An Artist Will Slice Up a Peninsula to Remember Norway’s 2011 Massacre
“Memory Wound” will evoke the brutal losses of the July 22 tragedy
On July 22, 2011, part of Norway’s heart was ripped away when a gunman killed 77 people at a summer camp for teens, injuring at least 200 others. The chilling mass murder traumatized the tiny nation, where it is estimated that one in four people knew someone affected by the shootings. Now, five years after the tragedy, reports Karen Gardiner for Hyperallergic, an artist is preparing a memorial that literally severs a Norwegian peninsula in two.
Jonas Dahlberg is a Swedish artist selected by a Norwegian committee to create one of three memorials to the victims, writes Gardiner. His controversial memorial, “Memory Wound,” will slice through the Sørbråten peninsula across from Utøya, where Anders Behring Breivik committed the shooting.
The memorial’s premise is deceptively simple: It will take an 11.5-foot slice from the peninsula, inscribe the names of the victims in the stone walls the slice opens up and install a tunnel and viewing area on one side of the peninsula. (Stone from the project will also be used at a memorial in Norway’s capital.) Visitors will be able to gaze across at the victims’ names while standing next to what Koro Public Art Norway, which will manage the project, calls “a ‘wound’ in nature that will evoke in a concrete and brutal manner the loss of the young people killed at Utøya.”

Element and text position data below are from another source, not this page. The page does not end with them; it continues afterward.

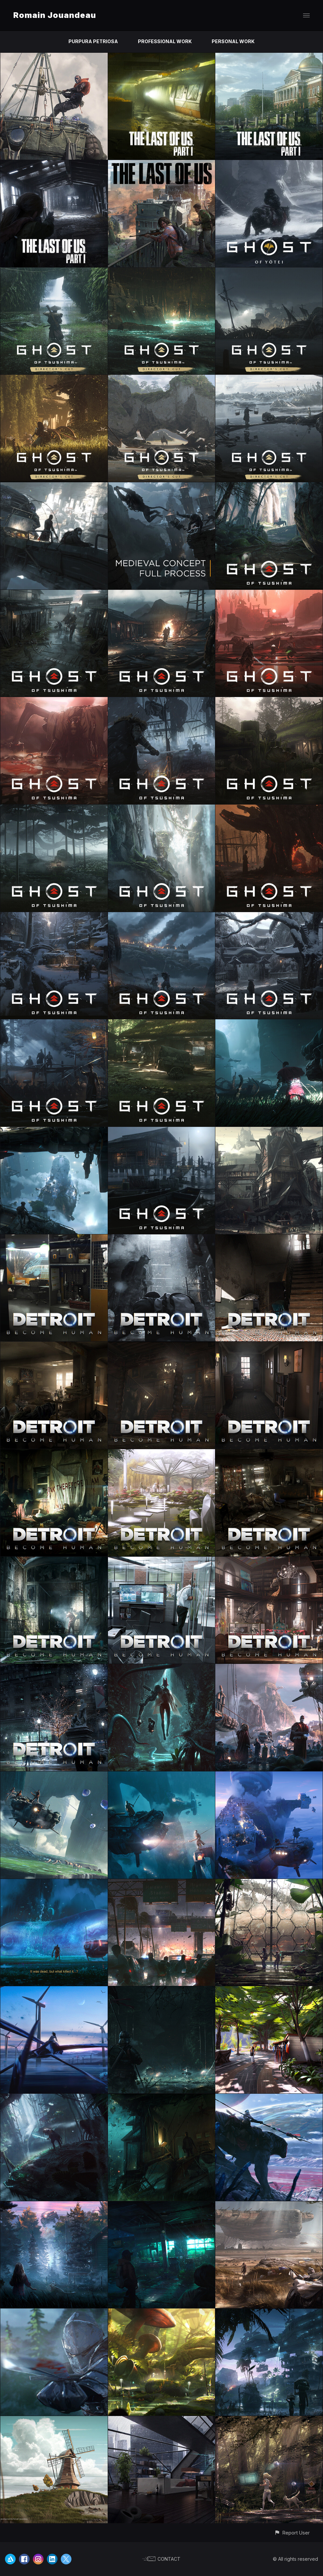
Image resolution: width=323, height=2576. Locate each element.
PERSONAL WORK (233, 41)
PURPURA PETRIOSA (93, 41)
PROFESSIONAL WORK (165, 41)
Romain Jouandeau (54, 15)
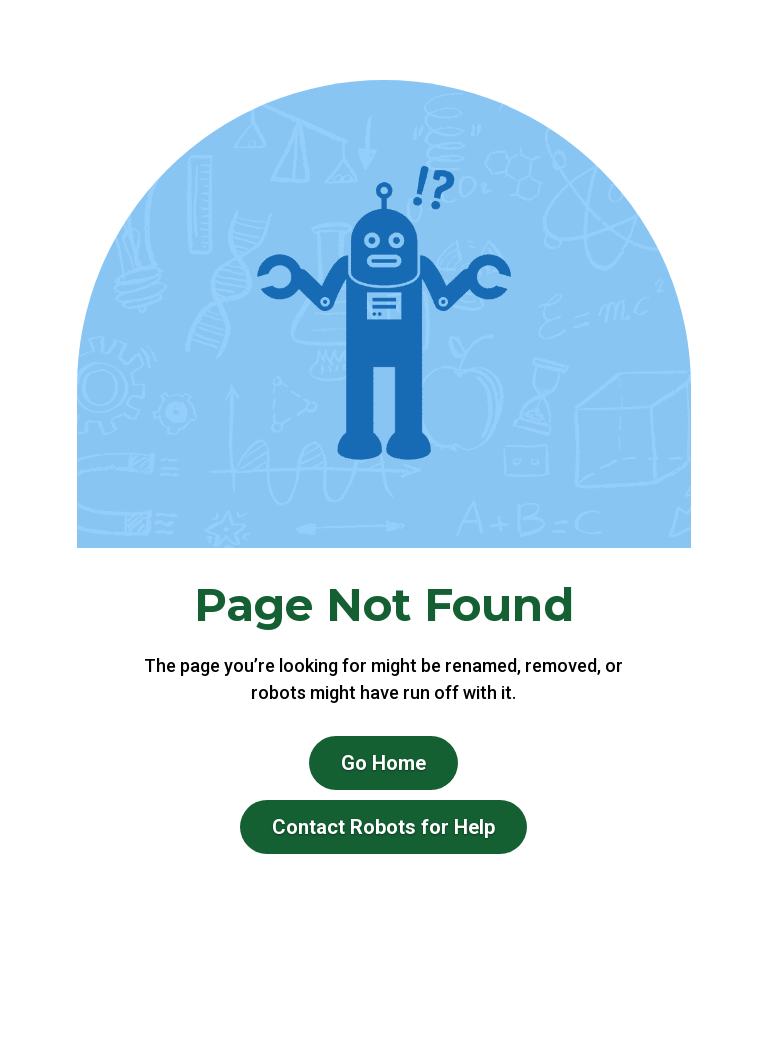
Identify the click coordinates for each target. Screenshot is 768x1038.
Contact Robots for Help (383, 827)
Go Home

On his website, Dahlberg writes that he wants the memorial to evoke the “abrupt and permanent loss” of the victims, taking victims on a journey of contemplation. He tells Gardiner that the names visitors read will be visible, but “forever unreachable”—a reflection of the devastation and loss wrought by what is simply referred to as “July 22” in Norway.
The memorial hasn’t been embraced by everyone, though. It took the Norwegian government years to move forward with the project, and residents of Hole Township, where it will be located, have sued to prevent it. As Nina Berglund reports for newsinenglish.no, locals, many of whom helped with rescue efforts, are against the memorial because they feel like having the monument in perpetual view will harm their mental health.
But the Norwegian government and Dahlberg have vowed to press ahead. Dahlberg tells Gardiner that it’s time to deal with the events of July 22—and, five years after the atrocities, that process is continuing with the memorial’s construction. Though the project has been delayed by public opposition, Public Art Norway is pushing forward with the project and it is scheduled for completion in time for the sixth anniversary of the tragic attack next year.